### WRITTEN INSTRUCTION
Reproduce the data verbatim, everything from the line containing "Task: Refresh the notebook file list" down to the line containing "(x=92, y=2)", both ends included.

>> start ENTRIES SUPPLIED

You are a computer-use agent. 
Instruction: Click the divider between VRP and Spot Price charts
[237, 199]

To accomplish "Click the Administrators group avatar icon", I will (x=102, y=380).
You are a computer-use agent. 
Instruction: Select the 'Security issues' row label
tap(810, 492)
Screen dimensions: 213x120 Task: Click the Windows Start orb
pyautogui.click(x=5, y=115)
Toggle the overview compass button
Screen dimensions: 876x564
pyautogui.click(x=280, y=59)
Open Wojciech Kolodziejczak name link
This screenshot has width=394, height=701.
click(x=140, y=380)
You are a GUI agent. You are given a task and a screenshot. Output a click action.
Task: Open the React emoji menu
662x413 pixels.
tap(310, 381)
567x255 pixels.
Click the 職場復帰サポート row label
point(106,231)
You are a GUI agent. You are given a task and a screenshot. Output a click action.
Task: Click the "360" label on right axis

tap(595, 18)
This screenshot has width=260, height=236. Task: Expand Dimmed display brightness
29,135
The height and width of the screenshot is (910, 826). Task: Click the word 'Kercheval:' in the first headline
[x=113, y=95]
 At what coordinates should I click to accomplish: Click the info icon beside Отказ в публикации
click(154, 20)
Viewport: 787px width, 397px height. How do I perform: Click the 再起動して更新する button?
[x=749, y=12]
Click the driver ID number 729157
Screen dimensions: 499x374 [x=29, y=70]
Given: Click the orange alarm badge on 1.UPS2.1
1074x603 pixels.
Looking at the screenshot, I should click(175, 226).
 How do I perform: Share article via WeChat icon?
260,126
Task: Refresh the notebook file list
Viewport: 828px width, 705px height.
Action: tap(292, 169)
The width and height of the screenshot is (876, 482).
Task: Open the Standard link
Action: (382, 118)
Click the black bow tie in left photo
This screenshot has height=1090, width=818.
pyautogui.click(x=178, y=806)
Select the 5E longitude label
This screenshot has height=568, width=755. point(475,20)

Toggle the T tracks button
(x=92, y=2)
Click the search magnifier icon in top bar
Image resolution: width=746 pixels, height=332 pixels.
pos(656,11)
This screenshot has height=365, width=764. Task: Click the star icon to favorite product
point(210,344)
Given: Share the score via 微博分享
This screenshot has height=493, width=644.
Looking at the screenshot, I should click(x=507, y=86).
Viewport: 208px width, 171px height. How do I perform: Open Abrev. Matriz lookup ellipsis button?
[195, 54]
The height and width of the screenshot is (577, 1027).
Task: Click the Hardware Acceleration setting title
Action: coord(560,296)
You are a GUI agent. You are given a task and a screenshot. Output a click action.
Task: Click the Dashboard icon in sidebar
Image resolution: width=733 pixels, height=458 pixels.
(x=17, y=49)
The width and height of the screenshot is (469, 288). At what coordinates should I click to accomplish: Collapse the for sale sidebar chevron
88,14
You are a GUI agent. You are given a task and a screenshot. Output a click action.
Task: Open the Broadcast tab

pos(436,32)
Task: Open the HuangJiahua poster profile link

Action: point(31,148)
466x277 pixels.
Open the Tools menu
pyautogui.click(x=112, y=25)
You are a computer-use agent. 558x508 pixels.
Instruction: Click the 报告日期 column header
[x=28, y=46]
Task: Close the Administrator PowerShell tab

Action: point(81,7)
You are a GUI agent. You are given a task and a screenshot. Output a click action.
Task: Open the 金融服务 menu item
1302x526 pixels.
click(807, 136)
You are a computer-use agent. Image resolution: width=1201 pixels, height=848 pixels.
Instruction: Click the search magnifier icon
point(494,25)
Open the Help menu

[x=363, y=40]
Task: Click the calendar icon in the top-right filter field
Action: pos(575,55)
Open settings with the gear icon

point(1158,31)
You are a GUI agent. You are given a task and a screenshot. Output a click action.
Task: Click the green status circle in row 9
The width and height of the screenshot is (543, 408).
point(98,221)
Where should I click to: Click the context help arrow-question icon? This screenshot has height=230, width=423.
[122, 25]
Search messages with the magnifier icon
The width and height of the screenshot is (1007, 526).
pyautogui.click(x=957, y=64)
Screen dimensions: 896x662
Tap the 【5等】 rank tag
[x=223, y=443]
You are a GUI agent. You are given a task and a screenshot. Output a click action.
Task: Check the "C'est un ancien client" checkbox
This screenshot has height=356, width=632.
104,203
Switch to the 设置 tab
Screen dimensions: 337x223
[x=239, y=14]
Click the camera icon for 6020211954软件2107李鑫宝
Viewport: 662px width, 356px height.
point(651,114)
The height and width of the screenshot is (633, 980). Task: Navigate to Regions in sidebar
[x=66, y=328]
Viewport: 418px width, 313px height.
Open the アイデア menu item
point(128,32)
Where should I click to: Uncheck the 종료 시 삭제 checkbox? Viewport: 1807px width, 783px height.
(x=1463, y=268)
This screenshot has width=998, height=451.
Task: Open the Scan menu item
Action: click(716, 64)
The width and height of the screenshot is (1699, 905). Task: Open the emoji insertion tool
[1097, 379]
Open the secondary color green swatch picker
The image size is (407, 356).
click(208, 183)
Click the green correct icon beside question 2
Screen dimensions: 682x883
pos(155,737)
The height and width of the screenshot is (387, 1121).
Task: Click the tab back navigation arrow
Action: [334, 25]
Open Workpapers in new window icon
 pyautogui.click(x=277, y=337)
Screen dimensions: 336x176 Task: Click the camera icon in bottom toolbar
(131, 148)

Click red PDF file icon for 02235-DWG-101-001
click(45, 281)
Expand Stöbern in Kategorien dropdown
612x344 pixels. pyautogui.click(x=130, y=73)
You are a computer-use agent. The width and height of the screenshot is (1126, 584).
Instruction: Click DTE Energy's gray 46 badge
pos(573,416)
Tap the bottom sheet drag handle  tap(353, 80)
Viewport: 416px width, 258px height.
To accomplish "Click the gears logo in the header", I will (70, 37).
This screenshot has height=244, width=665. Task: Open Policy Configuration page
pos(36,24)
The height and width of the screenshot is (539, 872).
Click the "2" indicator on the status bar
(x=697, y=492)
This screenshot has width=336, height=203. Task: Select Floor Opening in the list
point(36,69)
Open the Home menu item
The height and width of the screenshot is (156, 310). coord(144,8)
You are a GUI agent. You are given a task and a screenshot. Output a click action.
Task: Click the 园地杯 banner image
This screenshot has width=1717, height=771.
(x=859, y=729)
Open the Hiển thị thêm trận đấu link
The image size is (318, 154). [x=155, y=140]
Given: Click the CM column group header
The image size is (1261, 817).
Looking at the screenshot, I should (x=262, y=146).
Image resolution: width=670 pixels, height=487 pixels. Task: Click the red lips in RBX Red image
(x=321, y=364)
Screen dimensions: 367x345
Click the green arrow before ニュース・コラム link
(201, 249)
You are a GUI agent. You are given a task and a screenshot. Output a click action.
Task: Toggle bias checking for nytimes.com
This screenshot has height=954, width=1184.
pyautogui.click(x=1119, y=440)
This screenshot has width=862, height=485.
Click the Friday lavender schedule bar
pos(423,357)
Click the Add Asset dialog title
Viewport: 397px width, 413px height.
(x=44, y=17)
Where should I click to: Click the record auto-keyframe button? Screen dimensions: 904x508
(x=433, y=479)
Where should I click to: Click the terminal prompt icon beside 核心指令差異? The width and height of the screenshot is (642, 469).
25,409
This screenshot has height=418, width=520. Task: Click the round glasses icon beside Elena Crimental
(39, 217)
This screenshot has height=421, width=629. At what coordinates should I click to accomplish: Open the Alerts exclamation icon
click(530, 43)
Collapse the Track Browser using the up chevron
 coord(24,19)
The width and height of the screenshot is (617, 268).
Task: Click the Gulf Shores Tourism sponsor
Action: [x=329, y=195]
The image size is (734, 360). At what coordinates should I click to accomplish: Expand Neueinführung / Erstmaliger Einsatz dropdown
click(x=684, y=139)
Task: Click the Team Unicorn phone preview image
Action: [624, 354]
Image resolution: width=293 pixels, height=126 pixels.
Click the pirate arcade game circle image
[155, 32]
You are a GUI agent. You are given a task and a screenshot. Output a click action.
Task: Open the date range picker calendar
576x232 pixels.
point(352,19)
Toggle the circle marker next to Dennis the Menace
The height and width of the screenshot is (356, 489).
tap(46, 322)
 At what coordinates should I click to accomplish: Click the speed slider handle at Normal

>> end ENTRIES SUPPLIED

### FULL ANSWER
Task: Refresh the notebook file list
Viewport: 828px width, 705px height.
Action: tap(292, 169)
The width and height of the screenshot is (876, 482).
Task: Open the Standard link
Action: (382, 118)
Click the black bow tie in left photo
This screenshot has height=1090, width=818.
pyautogui.click(x=178, y=806)
Select the 5E longitude label
This screenshot has height=568, width=755. point(475,20)

Toggle the T tracks button
(x=92, y=2)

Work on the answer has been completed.